Entries on locating words and elements:
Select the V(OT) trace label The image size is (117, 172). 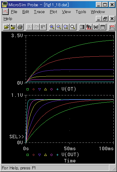tap(69, 89)
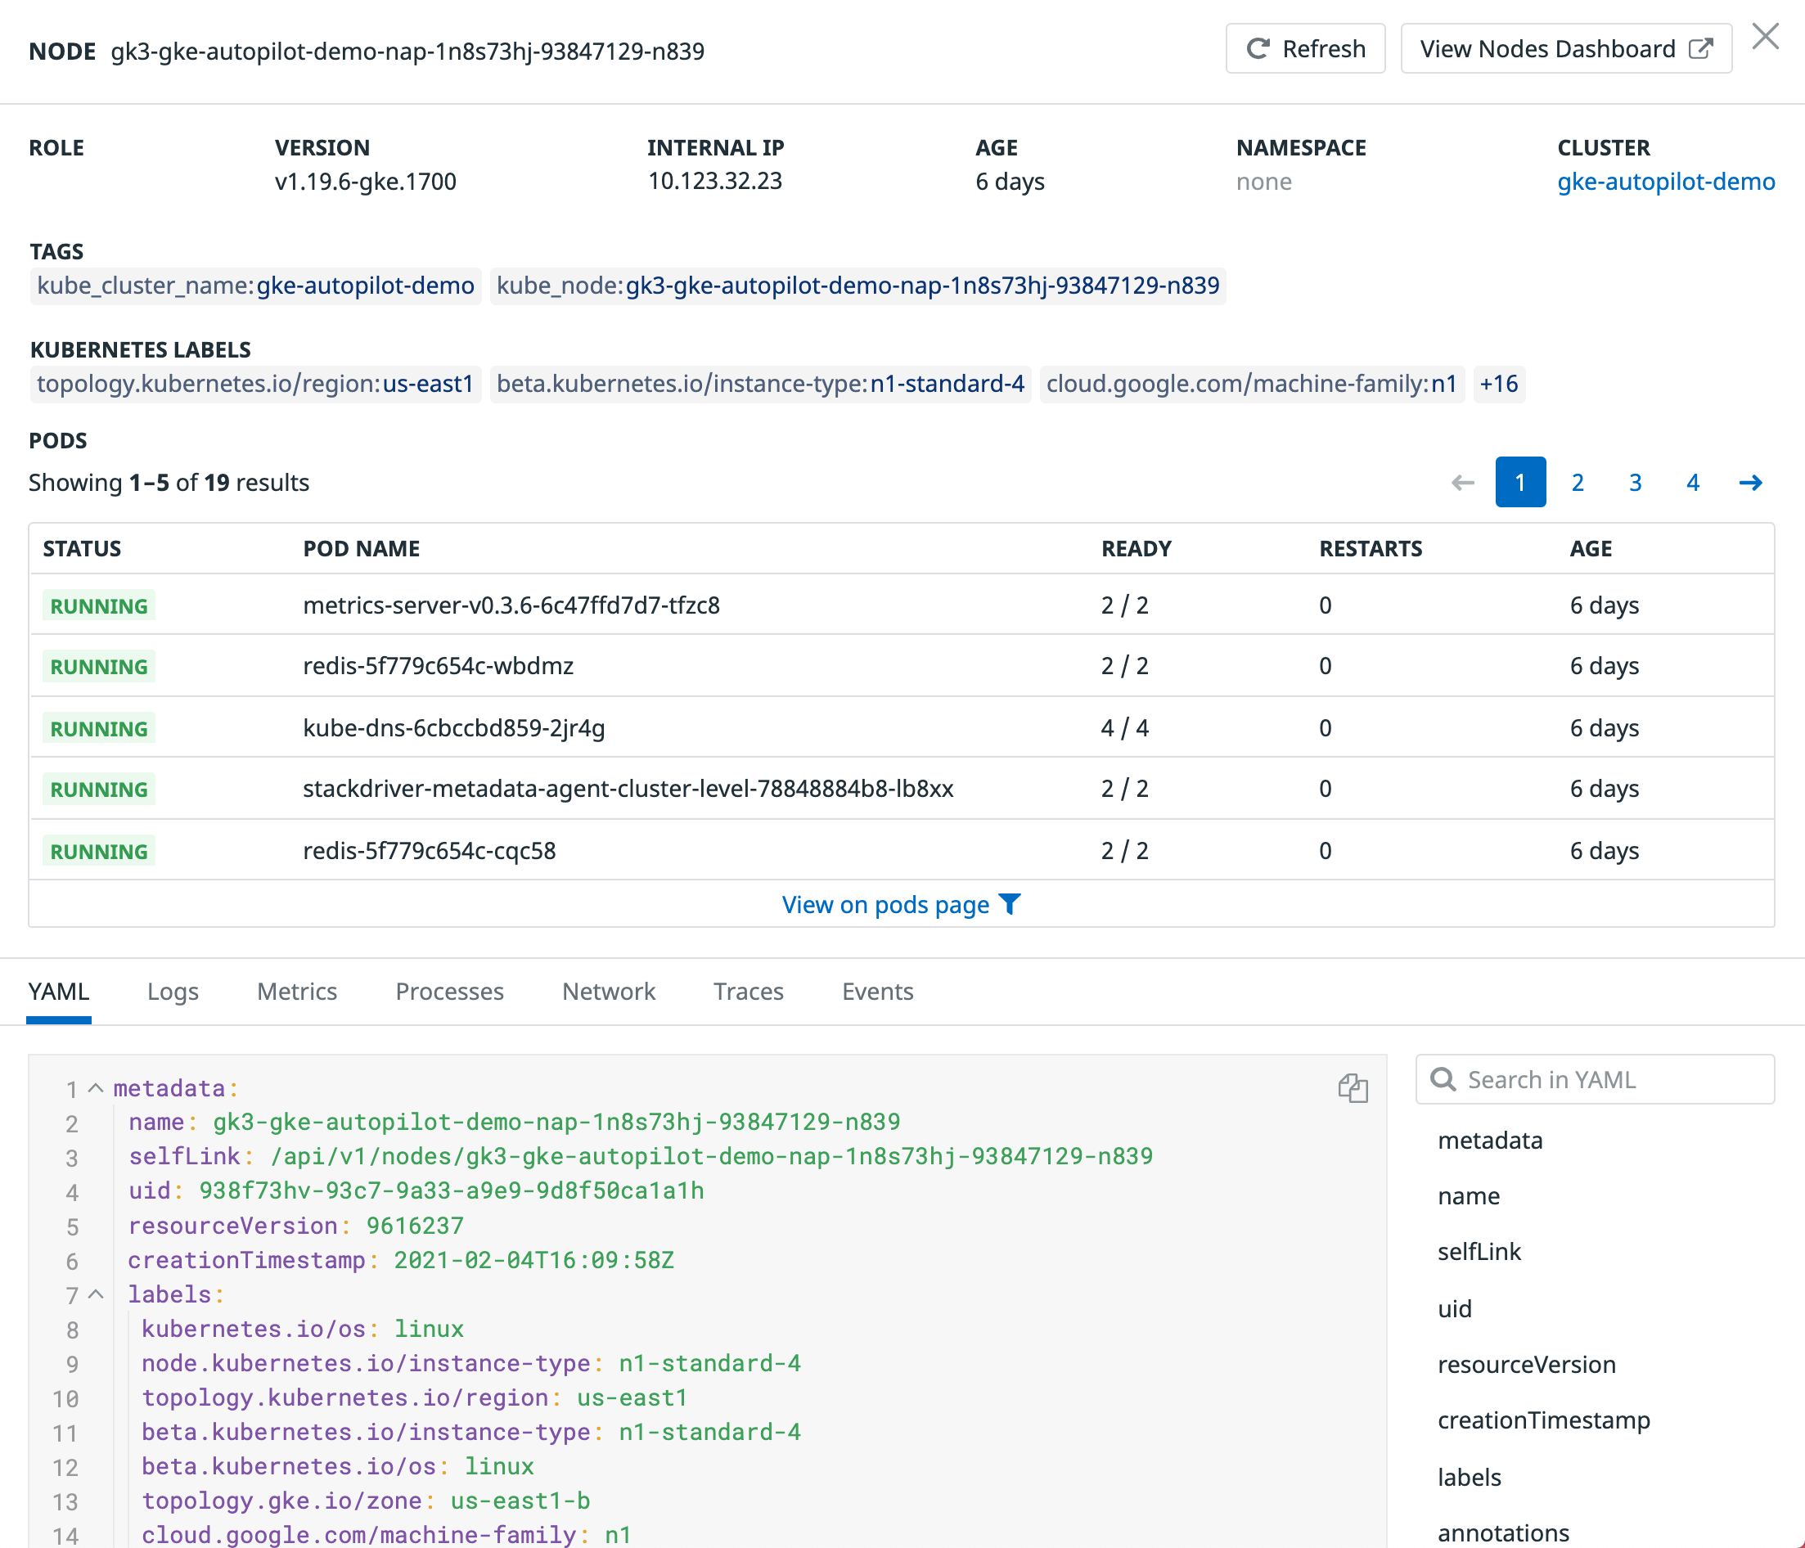Open the gke-autopilot-demo cluster link
This screenshot has width=1805, height=1548.
(1666, 182)
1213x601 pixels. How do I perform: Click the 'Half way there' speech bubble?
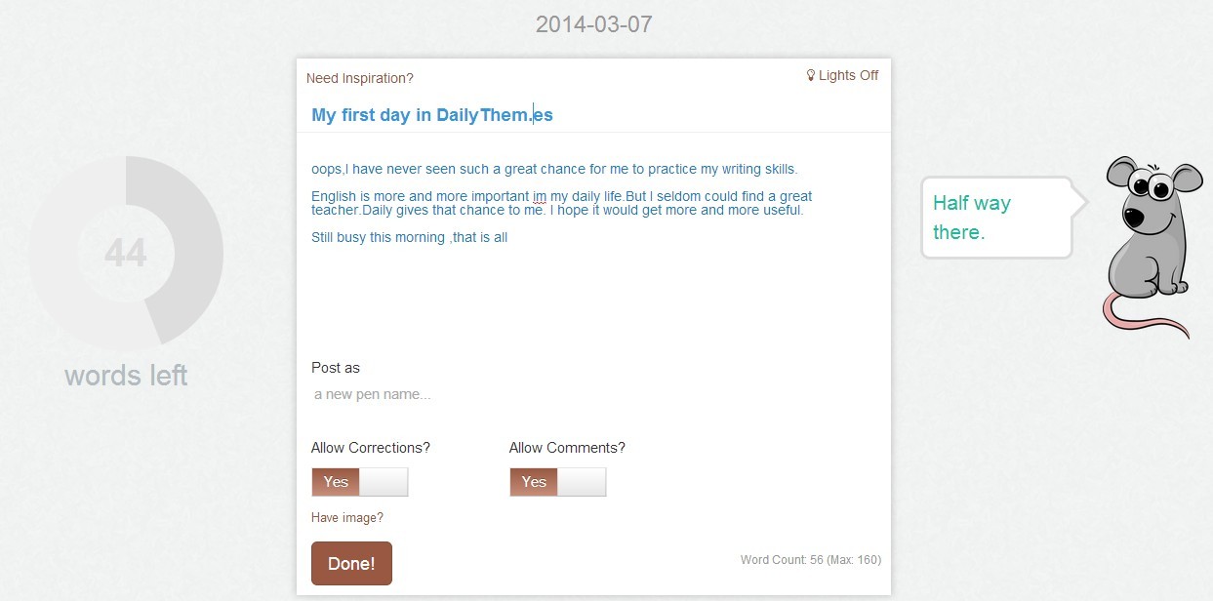coord(996,218)
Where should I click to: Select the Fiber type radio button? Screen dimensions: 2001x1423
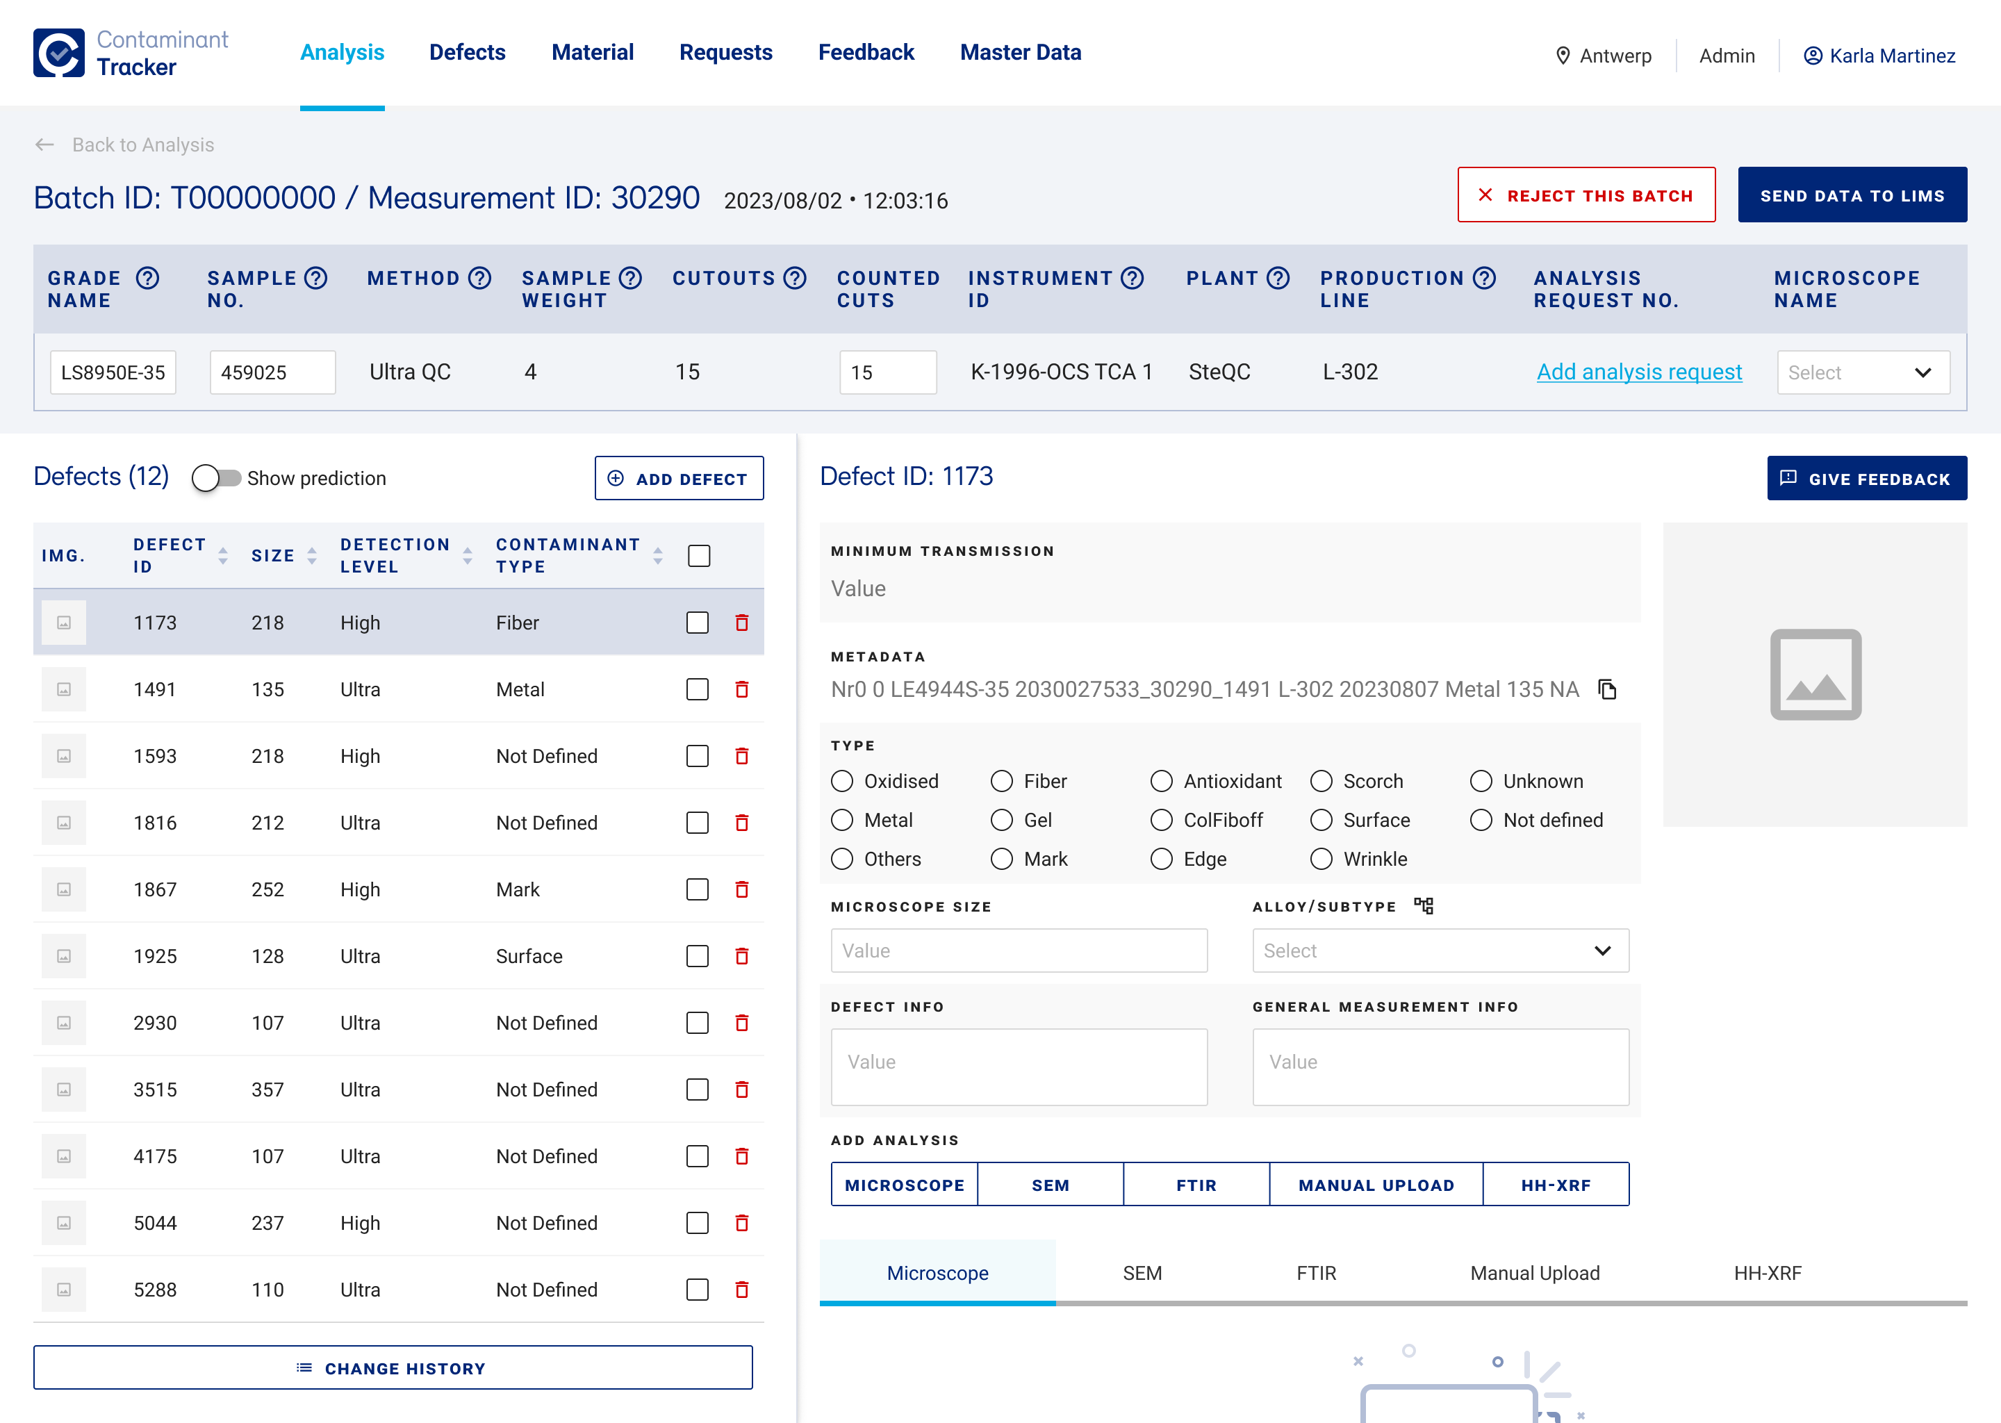pos(1001,781)
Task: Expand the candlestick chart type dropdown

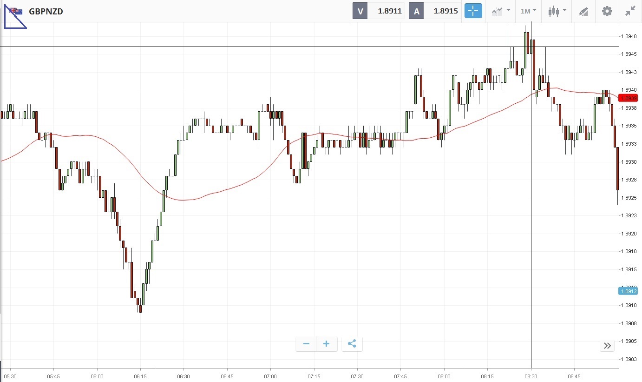Action: tap(557, 11)
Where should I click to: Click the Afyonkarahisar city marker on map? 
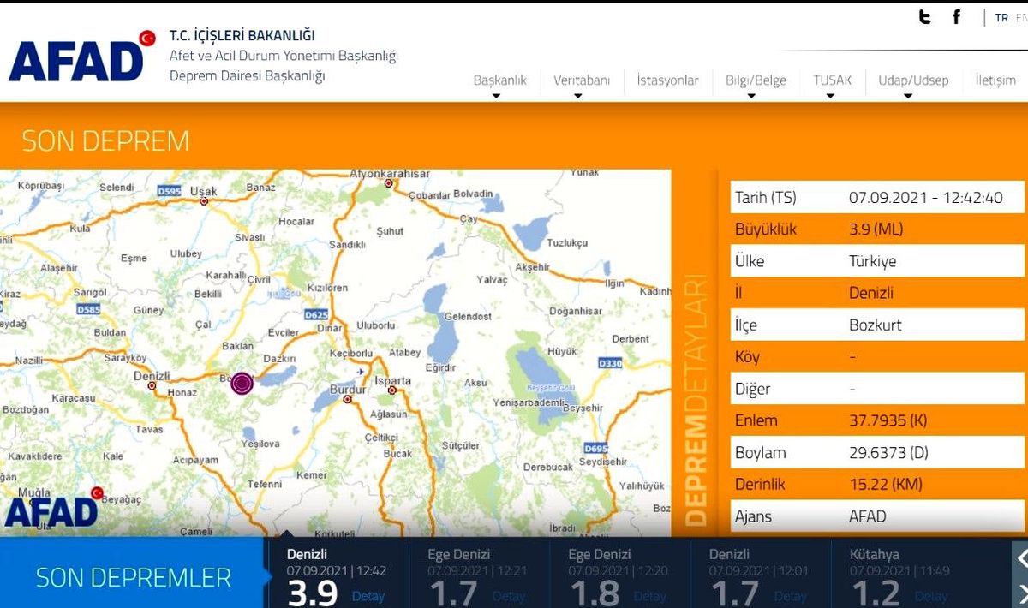[388, 183]
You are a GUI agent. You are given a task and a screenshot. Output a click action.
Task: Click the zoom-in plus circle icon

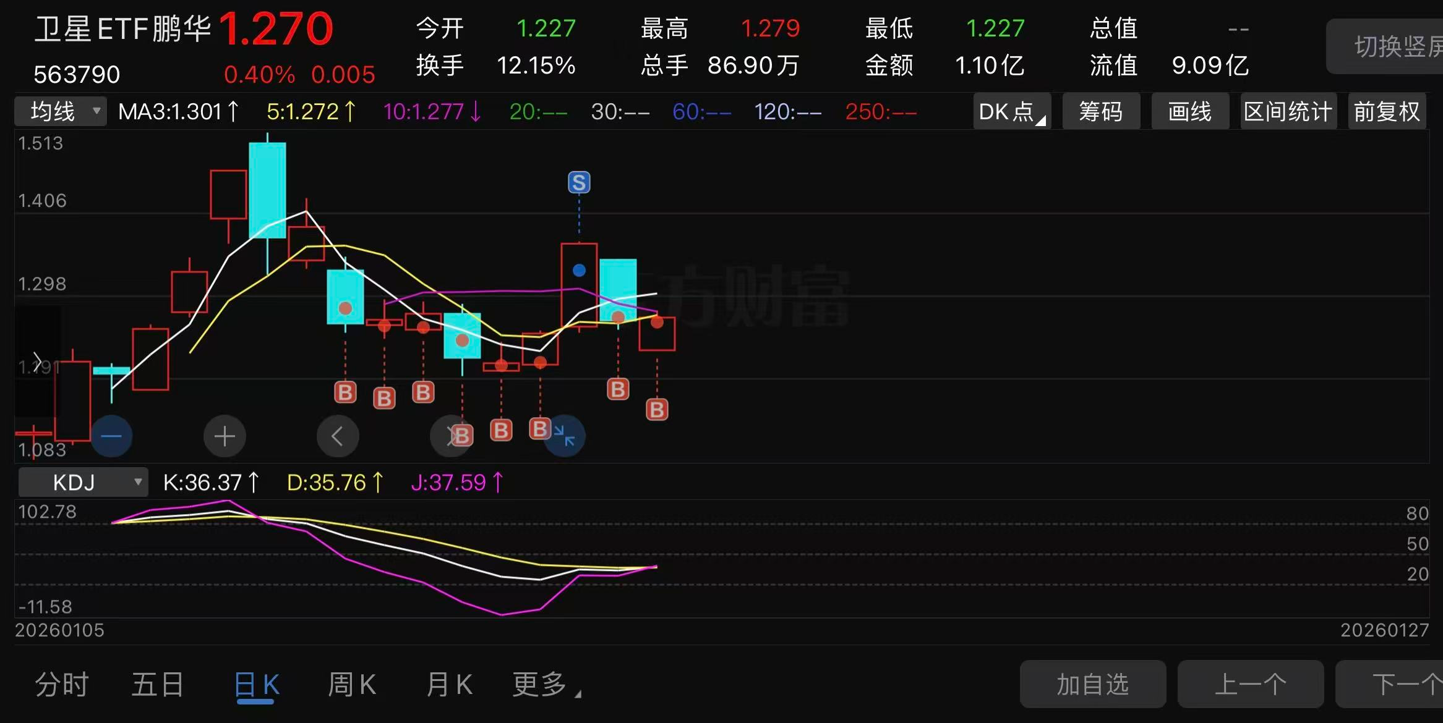click(x=225, y=436)
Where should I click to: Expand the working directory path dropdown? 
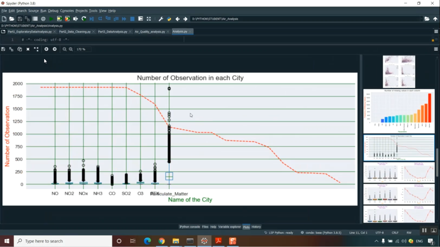421,19
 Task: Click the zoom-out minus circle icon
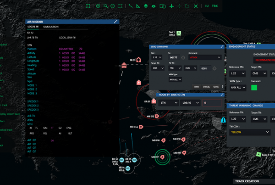pos(113,6)
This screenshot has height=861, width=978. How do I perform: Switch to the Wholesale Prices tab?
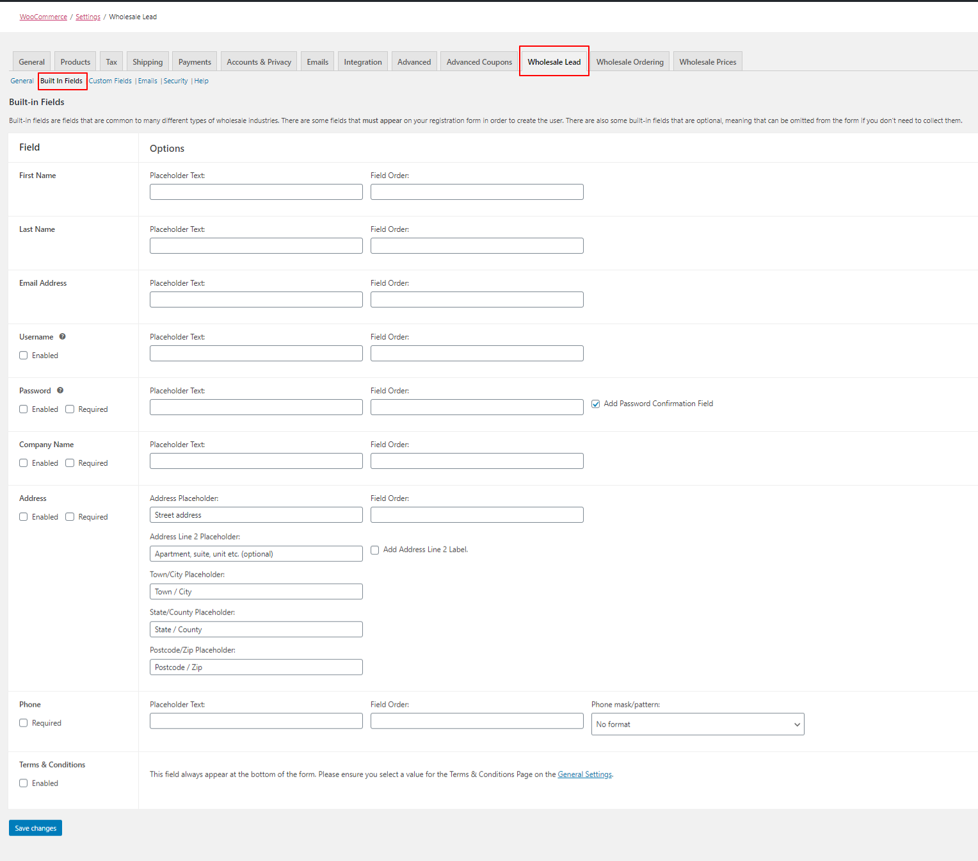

_WHAT IS BEING ASKED:_ Turn the items from the line with "Where should I click to: Expand" through the end of the items into a JSON list of strings, one string per line, with blank lines skipped and the pictures left out.

_ANSWER:_
[
  "Where should I click to: Expand the working directory path dropdown? ",
  "421,19",
  " Task: Click the zoom-out minus circle icon",
  "pos(113,6)",
  "This screenshot has height=861, width=978. How do I perform: Switch to the Wholesale Prices tab?"
]